— Instruction —
Switch "screenshot" to "image" in everything from the line containing "This screenshot has width=1570, height=883." down to the line containing "at that location.", and write out only those lines again with nothing else altered.

>> START Listing

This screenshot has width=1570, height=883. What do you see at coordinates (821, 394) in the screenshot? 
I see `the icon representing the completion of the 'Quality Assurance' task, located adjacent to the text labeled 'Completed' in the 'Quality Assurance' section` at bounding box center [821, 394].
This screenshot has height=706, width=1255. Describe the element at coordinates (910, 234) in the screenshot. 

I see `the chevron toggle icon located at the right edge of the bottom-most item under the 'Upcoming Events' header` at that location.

>> END Listing
>> START Listing

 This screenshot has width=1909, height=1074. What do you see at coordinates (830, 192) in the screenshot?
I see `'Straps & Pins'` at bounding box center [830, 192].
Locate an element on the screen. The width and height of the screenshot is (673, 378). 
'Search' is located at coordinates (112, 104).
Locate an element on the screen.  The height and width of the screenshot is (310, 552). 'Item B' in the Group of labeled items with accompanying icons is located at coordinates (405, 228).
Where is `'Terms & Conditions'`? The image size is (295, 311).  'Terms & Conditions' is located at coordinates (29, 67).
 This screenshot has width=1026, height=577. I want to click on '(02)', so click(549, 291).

>> END Listing

— Complete response —
This image has width=1570, height=883. What do you see at coordinates (821, 394) in the image? 
I see `the icon representing the completion of the 'Quality Assurance' task, located adjacent to the text labeled 'Completed' in the 'Quality Assurance' section` at bounding box center [821, 394].
This image has height=706, width=1255. Describe the element at coordinates (910, 234) in the image. 

I see `the chevron toggle icon located at the right edge of the bottom-most item under the 'Upcoming Events' header` at that location.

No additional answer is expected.